Outro equívoco frequente é confundir os tipos de previdência privada. “O PGBL é dedutível da base de cálculo do Imposto de Renda, diferentemente do VGBL. Se o contribuinte costuma pagar o Imposto de Renda ao longo do ano (ou ter retenções em seus recebimentos), o plano de previdência que deverá optar para realizar aportes é o PGBL”, explica. (O PGBL é Plano Gerador de Benefício Livre e o VGBL é o Vida Gerador de Benefício Livre)

Outro ponto de atenção são os imóveis. “O bem deve estar na declaração pelo custo histórico de aquisição e, mesmo que seu valor de mercado tenha mudado ao longo dos anos, o montante declarado não deve variar”, esclarece.

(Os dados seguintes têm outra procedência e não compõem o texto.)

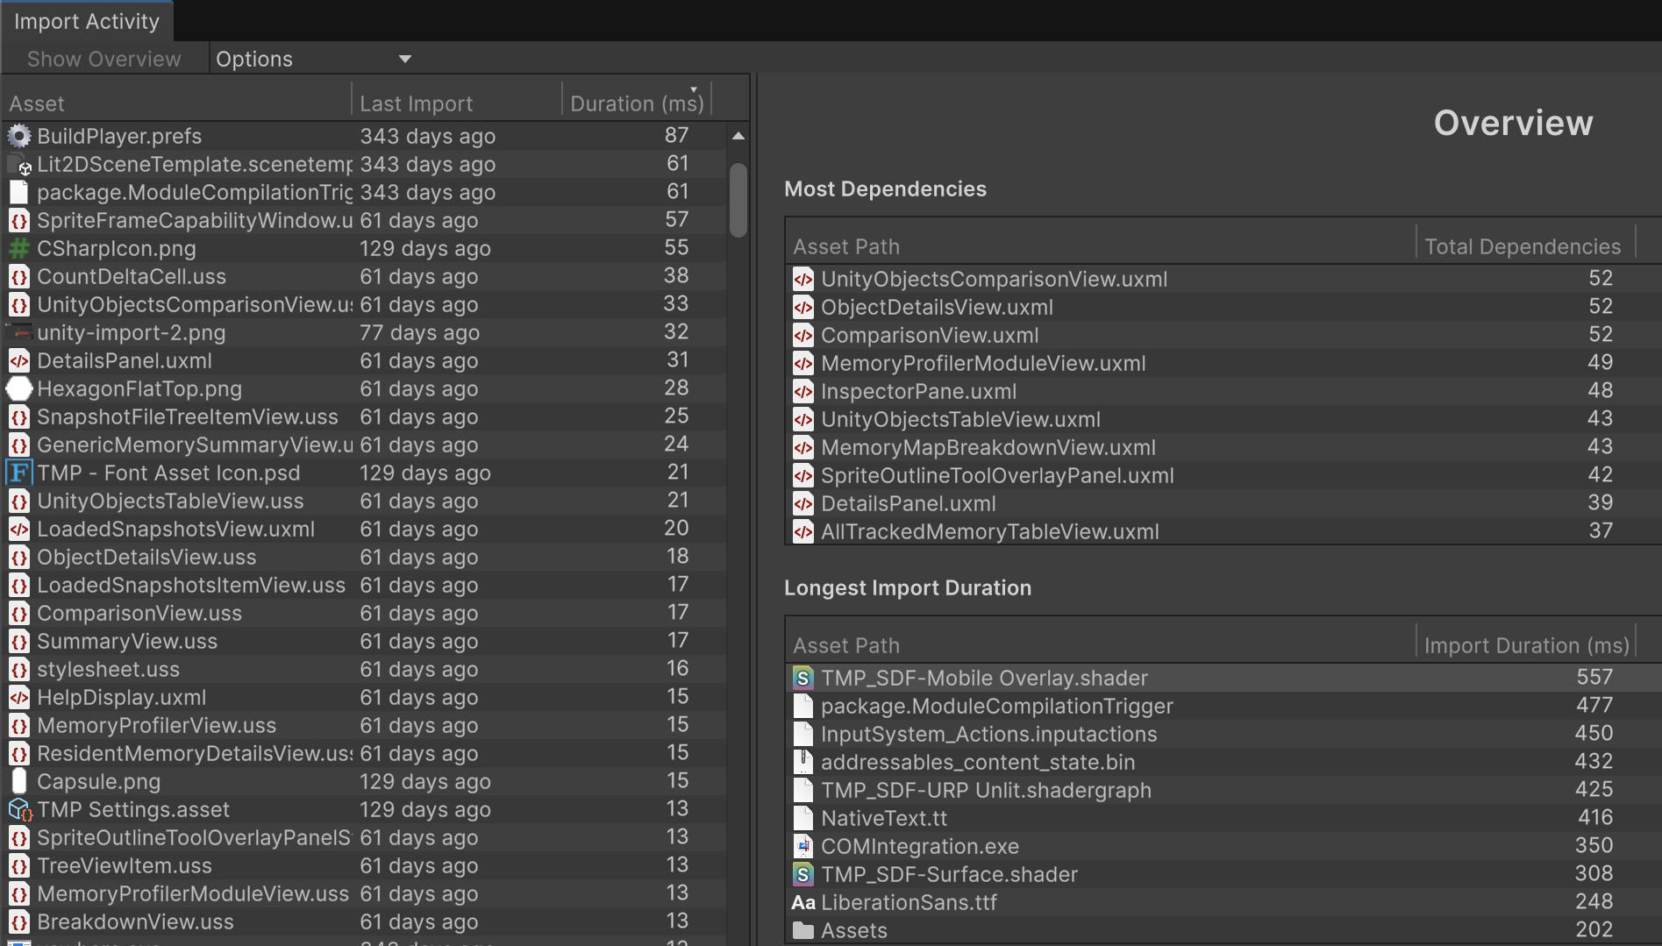The width and height of the screenshot is (1662, 946).
Task: Click the executable icon beside COMIntegration.exe
Action: [x=802, y=846]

“Digitação de valor errado, omitir dívidas, lançar dependentes indevidamente e agrupar investimentos em apenas um bem são exemplos de equívocos que podem fazer o contribuinte cair na malha fina”, alerta Toigo.
O contribuinte deve verificar se sua variação patrimonial de um para outro ano (observar também as dívidas) é condizente com seus rendimentos - sem esquecer dos gastos cotidianos, que não aparecem na declaração. “Caso não seja compatível, algo está errado”, diz.

Com a senha do gov.br, o contribuinte pode importar a declaração pré-preenchida e continuar seu preenchimento. “Isso é muito importante, já que o sistema mostra tudo o que já consta da declaração do ano anterior em seu nome e, assim, evita-se esquecimentos”, completa.

Quem deve declarar em 2022?
> Quem recebeu rendimentos tributáveis acima de R$ 28.559,70 em 2021. O valor é o mesmo da declaração do IR do ano passado.
> Contribuintes que receberam rendimentos isentos, não-tributáveis ou tributados exclusivamente na fonte, cuja soma tenha sido superior a R$ 40 mil no ano passado.
> Quem obteve, em qualquer mês de 2021, ganho de capital na alienação de bens ou direitos, sujeito à incidência do imposto, ou realizou operações em bolsas de valores, de mercadorias, de futuros e assemelhadas
> Quem teve isenção de imposto sobre o ganho de capital na venda de imóveis residenciais, seguido de aquisição de outro imóvel residencial no prazo de 180 dias.
> Quem teve, em 2021, receita bruta em valor superior a R$ 142.798,50 em atividade rural
> Quem tinha, até 31 de dezembro de 2021, a posse ou a propriedade de bens ou direitos, inclusive terra nua, de valor total superior a R$ 300 mil.
> Quem passou para a condição de residente no Brasil em qualquer mês e se encontrava nessa condição até 31 de dezembro de 2021.